阅读材料

prefix sums and their application

by Guy E. Blelloch, CMU

parallel tasks: building blocks, and merge.

dynamic programming & divide and conquer

extended from sequential algorithms

all-prefix-sums operation on PRAM

intro

prefix sum operation has many extension: quick-sort, lexical analysis, tree operations…

primitive instruction in some machine（原子操作）

define: scan operation is an array all-prefix-sums operation.

implementation

array length n, EREW PRAM, time complexity: O(n/p+log p)

binary tree, for each depth: each father node first passes its left child value to right child.

if n>p, 采用分块的方式, time complexity: O(n/p+log p)
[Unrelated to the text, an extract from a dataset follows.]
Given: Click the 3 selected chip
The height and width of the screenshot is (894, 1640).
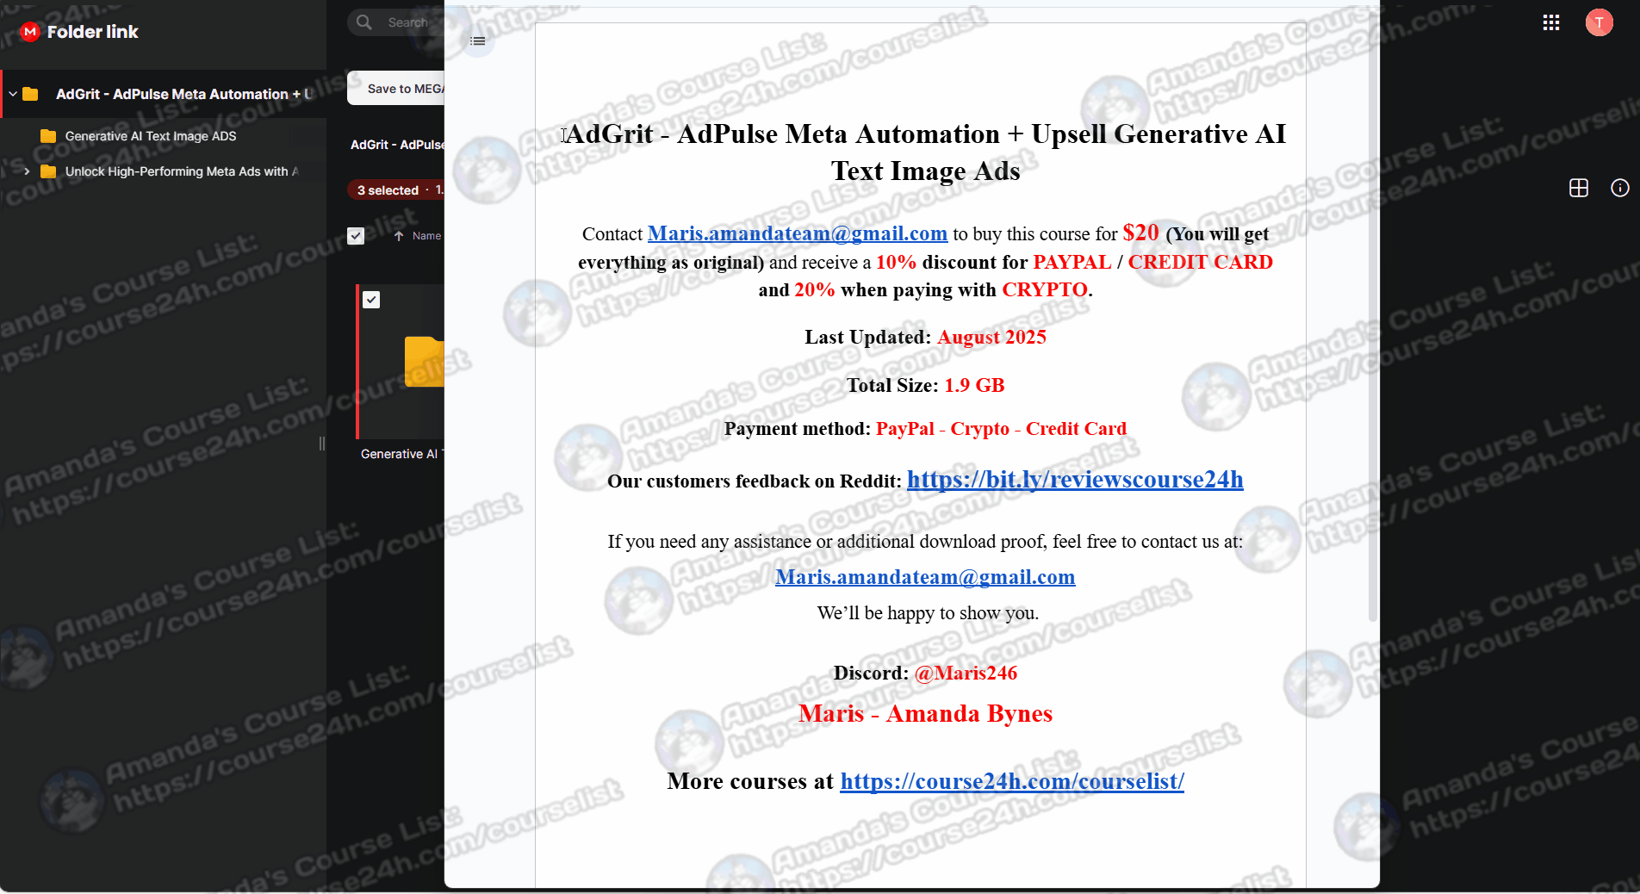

up sweep: sum[v]=sum[L[v]]+sum[R[v]]

down sweep: prescan[L[v]]=prescan[v], prescan[R[v]]=sum[L[v]]+prescan[v]

after completing down sweep, each vertex of the tree contains the sum of all the leaf value that precede it.

applications

line-of-sight and radix-sort

recurrence equations 递归方程的计算

segmented scans

allocation processors

课堂笔记

More application of prefix sums

minimum
broadcast
partition

Sorting

Quicksort

O(n) work, O(log n) depth, EREW PRAM

randomized, sub-optimal depth, optimal work

Merge Sort

procedure BASICMS(I,S)
	split I into 2 equal part I_l and I_r of size n/2
	split S into 2 equal part S_l and S_r of size n/2
	for each I_l and I_r in parallel do
		(I_l,S_l)=BASICMS(I_l,S_l)
		(I_r,S_r)=BASICMS(I_r,S_r)
	sequentially merge S_l and S_r into I
	return (S,I)

O(n) depth
optimal work O(n log n)
Theoretically bad
probably lower constants compared to fully parallel
with p processor we get $\frac{W}{p}+T=\frac{n\log n}{p}+n$

对 merge 操作并行化

假设这里有 2 个排好序的数组 A B，合并为一个数组

假设数组 B 中的一个数字 bi，它在合并后的数组的位置为 i+rank(B[i],A)，rank 用二分查找找到。
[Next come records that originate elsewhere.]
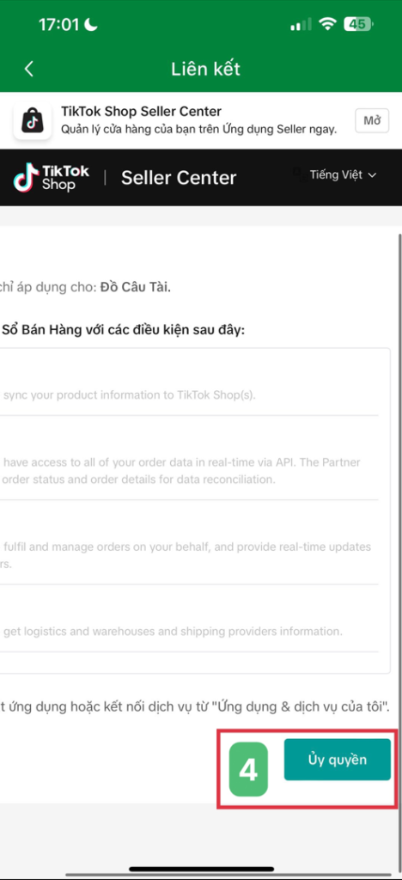Tap the Wi-Fi status icon
402x880 pixels.
326,24
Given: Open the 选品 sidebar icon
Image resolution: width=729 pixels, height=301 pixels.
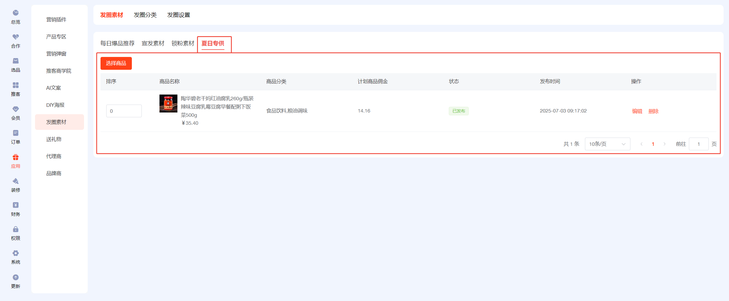Looking at the screenshot, I should click(x=16, y=61).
procedure SEGMERGE(A,B,M,p)
	allocate array R[0,...,p]
	R[0]=0
	for each i=1...p in parallel do
		R[i]=rank(A,B[i*n/p])
	for each i=1..p in parallel do
		asymmerge(B[(i-1)*n/p+1],...,A[R[i-1],R[i]])

asymmetric merge

break large trunk into small piece

so in the parallel merge sort we replace sequentially merge into SEGMERGE.

Searching

input: A sorted array with n elements

query: a value v

output: the predecessor of v

The brutal force:

procedure BF(A[1...n],v)
	r=0
	for i=0...n in parallel do
		if A[i]<=v<A[i+1] then
			r=i
	return r

how to do parallel?

In CREW

parallel based on brutal force method:

procedure PARALLEL-BF(A[1...n],l,h,v)
	if h-l<=p then
		return BF(A[1...n],v)
	for i=1...p in parallel do
		B[i]=A[l+(i-1)*(h-l)/p,l+r*(h-l)/p]
	r=BF(B,v)
	return PARALLEL-BF(A,(r-1)*(h-l)/p,l+r*(h-l)/p,v)

$Q(n)=O(1)$ $n\le p$

$Q(n)=Q(n/p)+O(1)$ $n>p$

$Q(n)=O(\log_pn)$

In EREW

divide into p subsets of size n/p

Binary search in parallel

$T(n)=\log(n/p)=\log(n)-\log(p)$

both results optimal
CREW provably stronger than EREW
for a natural problem

Lower Bounds of PRAM

basic of lower bounds

goal:

showing that a problem is difficult
worst-case lower bound
- existence of at least one difficult input

CREW Lower bounds

OR Problem

n boolean values 0 or 1

output: boolean or of the values

O(1) solution in common CRCW

a lower bound will also separate the weakest CRCW from CREW

CREW provably weaker than CRCW on a natural problem

$O(\log n)$ seems impossible, even if there is at most one value of 1

Building lower bounds

assuming

processors have infinite registers
processors have infinite computational power
processors can compute arbitrary functions of their register

a computational model for lower bounds

from PRAM to circuits

we have a depth i circuit
magic CPU gates
arbitrary fan-out
2 fan-in

Separations

deep connections between complexity theory, circuits and PRAM algorithms

switching lemma from complexity theory

XOR problem: compute the XOR of n bits

$O(1)$ in sum-CRCW PRAM
$\Omega(\frac{\log n}{\log\log n})$ Lower bound in priority/common-CRCW PRAM

OR problem

$O(1)$ time in common-CRCW
$\Omega(\log n)$ in CREW

Broadcast: send v to all processors

$O(1)$ time in CREW
$\Omega(\log n)$ in EREW

Searching: given n numbers in increasing order find predecessor of v

$O(\log_pn)$ in CREW
$\Omega(\log\frac{n}{p})$ in EREW

A Searching Lower bound in EREW

searching: given n numbers in increasing order, find predecessor of 0 in 000…000111…111

proof idea:

every change should change the output
every change should change some memory locations
every change should affect some processor
at least one processor affected by $\ge\frac{n}{p}$ changes
$\log\frac{n}{p}$ lower bound

tight!

divide into disjoint $\frac{n}{p}$ sub-arrays
Binary search in each

PRAM models have close ties to Complexity theory.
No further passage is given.